Your assignment »
Keep to one stretch of the data below, the lines from the one with "The width and height of the screenshot is (541, 406)." up to and including the one with "Task: Open the Learn more about profiles link", and return that stretch exactly.

Collected data entries:
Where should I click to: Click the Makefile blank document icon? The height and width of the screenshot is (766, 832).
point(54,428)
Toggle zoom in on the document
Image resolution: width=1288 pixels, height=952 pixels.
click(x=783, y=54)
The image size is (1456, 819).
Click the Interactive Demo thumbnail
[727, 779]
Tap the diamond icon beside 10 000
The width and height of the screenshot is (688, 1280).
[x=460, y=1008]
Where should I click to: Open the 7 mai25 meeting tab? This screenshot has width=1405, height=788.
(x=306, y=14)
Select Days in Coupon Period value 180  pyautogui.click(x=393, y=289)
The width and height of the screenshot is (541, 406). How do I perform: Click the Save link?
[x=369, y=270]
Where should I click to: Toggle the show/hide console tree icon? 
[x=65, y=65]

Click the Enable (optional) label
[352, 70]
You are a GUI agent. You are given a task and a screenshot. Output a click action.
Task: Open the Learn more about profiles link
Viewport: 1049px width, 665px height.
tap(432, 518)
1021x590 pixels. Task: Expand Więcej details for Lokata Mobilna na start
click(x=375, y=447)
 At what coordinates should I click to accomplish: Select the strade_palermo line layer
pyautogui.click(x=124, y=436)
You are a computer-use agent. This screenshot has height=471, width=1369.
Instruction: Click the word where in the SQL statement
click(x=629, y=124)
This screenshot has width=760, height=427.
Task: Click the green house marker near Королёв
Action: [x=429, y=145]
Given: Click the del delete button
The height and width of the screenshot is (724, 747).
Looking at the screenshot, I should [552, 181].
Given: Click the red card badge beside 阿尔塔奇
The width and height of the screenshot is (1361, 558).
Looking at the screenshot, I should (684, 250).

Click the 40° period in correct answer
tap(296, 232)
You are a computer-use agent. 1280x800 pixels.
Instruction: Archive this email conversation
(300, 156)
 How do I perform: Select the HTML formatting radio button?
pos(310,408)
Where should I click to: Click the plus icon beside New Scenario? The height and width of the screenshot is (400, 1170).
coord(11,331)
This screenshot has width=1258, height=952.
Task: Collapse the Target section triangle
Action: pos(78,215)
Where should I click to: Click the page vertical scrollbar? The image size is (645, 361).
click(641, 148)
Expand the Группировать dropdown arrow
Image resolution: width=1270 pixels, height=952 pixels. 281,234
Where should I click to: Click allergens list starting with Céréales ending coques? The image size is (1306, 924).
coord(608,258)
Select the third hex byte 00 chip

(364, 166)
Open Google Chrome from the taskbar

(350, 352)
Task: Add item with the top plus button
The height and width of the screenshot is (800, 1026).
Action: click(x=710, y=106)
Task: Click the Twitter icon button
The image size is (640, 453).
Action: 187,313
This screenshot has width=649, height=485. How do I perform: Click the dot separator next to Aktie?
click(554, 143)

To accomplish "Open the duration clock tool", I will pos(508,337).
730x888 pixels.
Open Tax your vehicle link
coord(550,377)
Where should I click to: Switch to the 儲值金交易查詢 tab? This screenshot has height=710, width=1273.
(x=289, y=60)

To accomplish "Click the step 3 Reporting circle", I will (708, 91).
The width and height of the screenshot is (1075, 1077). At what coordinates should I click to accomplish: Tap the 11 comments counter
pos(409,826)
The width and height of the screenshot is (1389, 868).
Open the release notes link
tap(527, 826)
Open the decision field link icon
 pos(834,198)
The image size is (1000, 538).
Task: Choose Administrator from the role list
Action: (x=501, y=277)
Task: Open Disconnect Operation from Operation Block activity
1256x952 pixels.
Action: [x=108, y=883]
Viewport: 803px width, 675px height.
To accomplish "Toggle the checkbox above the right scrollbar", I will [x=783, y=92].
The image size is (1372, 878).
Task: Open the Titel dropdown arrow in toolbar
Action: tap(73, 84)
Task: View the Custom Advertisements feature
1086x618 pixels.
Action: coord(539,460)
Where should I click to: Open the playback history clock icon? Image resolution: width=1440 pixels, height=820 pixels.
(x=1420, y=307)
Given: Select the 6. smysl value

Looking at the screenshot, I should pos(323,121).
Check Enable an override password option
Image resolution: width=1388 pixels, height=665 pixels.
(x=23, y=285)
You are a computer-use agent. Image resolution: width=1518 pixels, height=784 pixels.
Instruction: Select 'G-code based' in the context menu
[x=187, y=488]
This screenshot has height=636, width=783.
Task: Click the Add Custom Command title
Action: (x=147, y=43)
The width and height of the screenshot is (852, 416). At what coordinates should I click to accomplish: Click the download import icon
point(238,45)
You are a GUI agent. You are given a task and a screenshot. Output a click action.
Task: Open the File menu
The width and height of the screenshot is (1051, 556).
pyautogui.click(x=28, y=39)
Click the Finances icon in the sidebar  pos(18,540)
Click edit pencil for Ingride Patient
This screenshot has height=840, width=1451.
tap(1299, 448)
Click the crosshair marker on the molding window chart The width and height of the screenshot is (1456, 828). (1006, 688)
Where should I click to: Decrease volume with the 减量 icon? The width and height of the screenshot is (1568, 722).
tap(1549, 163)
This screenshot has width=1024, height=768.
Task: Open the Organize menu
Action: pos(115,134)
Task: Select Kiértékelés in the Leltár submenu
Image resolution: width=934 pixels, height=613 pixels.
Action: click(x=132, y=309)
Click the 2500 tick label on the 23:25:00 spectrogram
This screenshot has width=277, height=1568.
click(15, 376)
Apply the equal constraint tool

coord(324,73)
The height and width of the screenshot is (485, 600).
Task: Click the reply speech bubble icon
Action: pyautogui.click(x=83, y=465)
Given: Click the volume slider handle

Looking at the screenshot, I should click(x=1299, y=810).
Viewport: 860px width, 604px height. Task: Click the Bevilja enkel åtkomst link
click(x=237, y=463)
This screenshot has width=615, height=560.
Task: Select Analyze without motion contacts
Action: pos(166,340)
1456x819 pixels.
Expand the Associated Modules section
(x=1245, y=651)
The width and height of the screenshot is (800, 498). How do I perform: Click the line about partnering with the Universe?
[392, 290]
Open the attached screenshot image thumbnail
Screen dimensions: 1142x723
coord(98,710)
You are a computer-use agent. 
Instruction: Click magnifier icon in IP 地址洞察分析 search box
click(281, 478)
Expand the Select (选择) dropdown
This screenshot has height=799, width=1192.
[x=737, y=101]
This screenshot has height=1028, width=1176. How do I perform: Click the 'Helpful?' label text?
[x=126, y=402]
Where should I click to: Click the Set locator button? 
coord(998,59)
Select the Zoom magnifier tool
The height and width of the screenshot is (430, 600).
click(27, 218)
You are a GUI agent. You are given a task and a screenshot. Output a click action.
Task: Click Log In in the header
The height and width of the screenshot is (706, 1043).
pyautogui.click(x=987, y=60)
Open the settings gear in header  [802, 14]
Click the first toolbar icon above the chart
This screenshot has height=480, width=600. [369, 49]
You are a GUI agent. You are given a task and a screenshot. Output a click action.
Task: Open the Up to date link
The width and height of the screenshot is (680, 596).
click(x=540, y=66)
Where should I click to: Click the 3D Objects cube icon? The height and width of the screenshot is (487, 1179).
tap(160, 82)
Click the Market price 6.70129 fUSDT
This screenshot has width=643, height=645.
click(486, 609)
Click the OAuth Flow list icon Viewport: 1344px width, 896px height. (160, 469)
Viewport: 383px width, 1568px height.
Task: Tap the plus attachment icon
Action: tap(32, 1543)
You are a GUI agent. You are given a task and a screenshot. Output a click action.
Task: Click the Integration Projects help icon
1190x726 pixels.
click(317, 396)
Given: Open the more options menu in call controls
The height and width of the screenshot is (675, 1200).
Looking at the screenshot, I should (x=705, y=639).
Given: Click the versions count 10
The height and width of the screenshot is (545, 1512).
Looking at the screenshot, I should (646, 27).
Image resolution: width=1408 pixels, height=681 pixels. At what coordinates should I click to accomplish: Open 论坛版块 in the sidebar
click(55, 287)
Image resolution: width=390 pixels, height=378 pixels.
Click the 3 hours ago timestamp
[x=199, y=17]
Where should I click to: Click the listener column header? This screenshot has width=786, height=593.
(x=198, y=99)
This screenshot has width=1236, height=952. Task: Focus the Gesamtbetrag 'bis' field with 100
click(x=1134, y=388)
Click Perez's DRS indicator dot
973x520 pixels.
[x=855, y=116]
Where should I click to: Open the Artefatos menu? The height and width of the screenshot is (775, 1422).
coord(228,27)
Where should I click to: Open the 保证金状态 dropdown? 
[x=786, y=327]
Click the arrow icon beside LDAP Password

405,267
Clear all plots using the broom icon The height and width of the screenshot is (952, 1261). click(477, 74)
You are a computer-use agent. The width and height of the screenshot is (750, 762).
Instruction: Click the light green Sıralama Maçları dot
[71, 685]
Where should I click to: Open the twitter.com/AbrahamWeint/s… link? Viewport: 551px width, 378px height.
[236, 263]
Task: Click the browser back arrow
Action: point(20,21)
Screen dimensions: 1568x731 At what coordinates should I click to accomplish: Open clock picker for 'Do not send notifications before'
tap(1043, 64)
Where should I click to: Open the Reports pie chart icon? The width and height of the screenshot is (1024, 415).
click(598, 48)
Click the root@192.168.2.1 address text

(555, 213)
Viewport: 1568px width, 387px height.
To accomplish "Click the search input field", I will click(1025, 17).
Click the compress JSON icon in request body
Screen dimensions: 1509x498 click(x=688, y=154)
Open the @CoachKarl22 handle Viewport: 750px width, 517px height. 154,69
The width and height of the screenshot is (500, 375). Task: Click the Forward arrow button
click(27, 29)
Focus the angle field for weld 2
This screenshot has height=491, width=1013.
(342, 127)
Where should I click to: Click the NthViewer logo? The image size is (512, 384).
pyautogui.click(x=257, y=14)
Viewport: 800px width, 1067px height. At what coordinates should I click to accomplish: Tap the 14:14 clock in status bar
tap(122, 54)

Reply »
The width and height of the screenshot is (541, 406). How do I perform: Click the Save link?
[x=369, y=270]
Where should I click to: Toggle the show/hide console tree icon? 
[x=65, y=65]

Click the Enable (optional) label
[352, 70]
You are a GUI agent. You are given a task and a screenshot. Output a click action.
Task: Open the Learn more about profiles link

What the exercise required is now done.